● **TASK OBJECTIVE**:
Answer the following questions about the Naser Beadini text below.
(a) What playing position does the text give for Beadini?
(b) Which club did Beadini help gain promotion to the Yugoslav First League?
(c) Near which city did the traffic accident that killed Beadini take place?

Naser Beadini

Personal information
- Date of birth: 20 May 1962
- Place of birth: Tetovo, FPR Yugoslavia
- Date of death: 16 January 1992 (aged 29)
- Place of death: Eskişehir, Turkey
- Position: Forward

Senior career*
- Years: Team / Apps / (Gls)
- 1980–1984: Teteks / 75 / (17)
- 1985–1988: Eskişehirspor / 56 / (18)
- 1988–1990: Samsunspor / 31 / (3)
- 1990–1991: Eskişehirspor / 28 / (?)
- 1991–1992: Kayserispor / 16 / (4)
- Total:  / 206 / (42)

= Naser Beadini =

Yugoslav footballer (1962–1992)

Naser Beadini (20 May 1962 - 16 January 1992) was a Yugoslav professional football forward who played for clubs in the former Yugoslavia and Turkey.

==Career==
Born in Tetovo, SR Macedonia, back then within Yugoslavia, Beadini began playing football for local side FK Teteks. He helped Teteks gain promotion to the Yugoslav First League during his four seasons with the club.

Beadini joined Turkish Süper Lig side Eskişehirspor in 1985. After three seasons, ho moved to rivals Samsunspor for two seasons. He returned to Eskişehirspor for the following season, before moving to Kayserispor in 1991.

==Personal life==
Beadini, together with another player and a trainer, died in a traffic accident near Eskişehir on 16 January 1992.

● **DATA TO EXAMINE**:
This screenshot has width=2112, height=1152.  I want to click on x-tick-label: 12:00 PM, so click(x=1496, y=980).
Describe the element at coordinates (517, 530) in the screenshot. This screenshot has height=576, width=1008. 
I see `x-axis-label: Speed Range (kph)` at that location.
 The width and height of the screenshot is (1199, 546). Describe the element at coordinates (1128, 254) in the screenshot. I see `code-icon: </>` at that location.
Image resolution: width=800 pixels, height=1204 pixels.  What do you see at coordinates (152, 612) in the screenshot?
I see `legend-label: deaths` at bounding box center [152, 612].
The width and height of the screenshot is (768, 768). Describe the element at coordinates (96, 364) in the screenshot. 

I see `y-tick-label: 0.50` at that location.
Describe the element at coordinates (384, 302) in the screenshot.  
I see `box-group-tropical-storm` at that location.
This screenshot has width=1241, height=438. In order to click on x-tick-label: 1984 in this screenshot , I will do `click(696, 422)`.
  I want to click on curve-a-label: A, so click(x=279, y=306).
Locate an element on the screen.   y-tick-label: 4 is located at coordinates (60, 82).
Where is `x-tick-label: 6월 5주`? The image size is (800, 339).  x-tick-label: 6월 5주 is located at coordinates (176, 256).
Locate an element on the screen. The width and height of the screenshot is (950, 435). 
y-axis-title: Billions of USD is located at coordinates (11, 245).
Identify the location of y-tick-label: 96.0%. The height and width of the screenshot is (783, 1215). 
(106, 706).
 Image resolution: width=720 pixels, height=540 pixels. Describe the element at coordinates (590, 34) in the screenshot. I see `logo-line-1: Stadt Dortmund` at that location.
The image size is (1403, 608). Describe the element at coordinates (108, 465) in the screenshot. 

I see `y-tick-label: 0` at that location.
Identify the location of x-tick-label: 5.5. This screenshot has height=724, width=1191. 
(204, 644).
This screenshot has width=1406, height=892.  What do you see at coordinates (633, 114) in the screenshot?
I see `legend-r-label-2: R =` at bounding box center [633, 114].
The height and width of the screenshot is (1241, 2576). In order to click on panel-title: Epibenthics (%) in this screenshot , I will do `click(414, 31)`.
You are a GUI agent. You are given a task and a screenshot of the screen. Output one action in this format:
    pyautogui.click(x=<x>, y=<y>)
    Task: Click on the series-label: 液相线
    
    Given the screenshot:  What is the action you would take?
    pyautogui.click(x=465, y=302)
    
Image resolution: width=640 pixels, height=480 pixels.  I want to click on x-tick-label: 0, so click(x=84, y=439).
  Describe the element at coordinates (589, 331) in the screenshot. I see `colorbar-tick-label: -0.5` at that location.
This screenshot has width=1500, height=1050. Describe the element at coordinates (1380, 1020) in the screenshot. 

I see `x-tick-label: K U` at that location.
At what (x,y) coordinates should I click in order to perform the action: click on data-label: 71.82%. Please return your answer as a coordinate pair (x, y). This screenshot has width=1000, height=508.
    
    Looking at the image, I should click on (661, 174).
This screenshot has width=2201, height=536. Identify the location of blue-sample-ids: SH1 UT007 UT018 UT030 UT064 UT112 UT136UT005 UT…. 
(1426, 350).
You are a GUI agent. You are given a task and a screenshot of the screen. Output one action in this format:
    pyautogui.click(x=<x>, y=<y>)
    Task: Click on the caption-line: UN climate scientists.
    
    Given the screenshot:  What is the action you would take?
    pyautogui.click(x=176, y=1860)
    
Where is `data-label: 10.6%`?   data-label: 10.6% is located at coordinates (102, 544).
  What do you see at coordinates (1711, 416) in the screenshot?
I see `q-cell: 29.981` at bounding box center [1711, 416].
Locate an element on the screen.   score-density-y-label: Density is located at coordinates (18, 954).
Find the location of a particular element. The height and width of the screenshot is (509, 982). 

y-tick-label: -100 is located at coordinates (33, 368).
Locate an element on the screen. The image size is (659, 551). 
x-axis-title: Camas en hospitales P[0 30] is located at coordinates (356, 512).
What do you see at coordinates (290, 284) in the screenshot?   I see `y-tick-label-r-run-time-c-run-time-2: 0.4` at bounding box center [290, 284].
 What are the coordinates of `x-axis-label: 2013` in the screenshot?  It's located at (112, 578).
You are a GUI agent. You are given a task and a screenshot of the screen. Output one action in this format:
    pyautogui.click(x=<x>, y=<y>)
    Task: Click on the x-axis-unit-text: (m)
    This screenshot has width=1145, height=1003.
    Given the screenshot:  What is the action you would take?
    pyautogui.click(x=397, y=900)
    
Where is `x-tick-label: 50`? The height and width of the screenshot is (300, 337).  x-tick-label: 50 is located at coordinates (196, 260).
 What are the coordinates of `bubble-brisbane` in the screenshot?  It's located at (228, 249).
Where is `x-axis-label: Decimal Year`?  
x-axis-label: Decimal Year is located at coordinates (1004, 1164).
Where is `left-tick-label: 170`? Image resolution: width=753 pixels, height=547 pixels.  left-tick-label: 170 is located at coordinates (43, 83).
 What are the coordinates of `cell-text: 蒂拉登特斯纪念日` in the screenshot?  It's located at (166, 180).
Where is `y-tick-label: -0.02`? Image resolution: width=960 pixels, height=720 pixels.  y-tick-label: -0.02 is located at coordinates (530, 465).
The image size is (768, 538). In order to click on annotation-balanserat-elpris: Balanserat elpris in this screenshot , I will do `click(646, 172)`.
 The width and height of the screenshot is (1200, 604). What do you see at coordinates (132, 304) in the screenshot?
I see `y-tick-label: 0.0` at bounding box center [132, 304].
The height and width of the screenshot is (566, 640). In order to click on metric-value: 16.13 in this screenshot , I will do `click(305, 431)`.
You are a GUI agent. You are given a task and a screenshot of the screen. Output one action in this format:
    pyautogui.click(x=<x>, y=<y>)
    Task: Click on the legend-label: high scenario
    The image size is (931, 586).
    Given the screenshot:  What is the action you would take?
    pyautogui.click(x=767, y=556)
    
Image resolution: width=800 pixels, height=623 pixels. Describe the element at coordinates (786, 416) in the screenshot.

● **SOLUTION FOR THIS PROBLEM**:
(a) Forward
(b) FK Teteks
(c) Eskişehir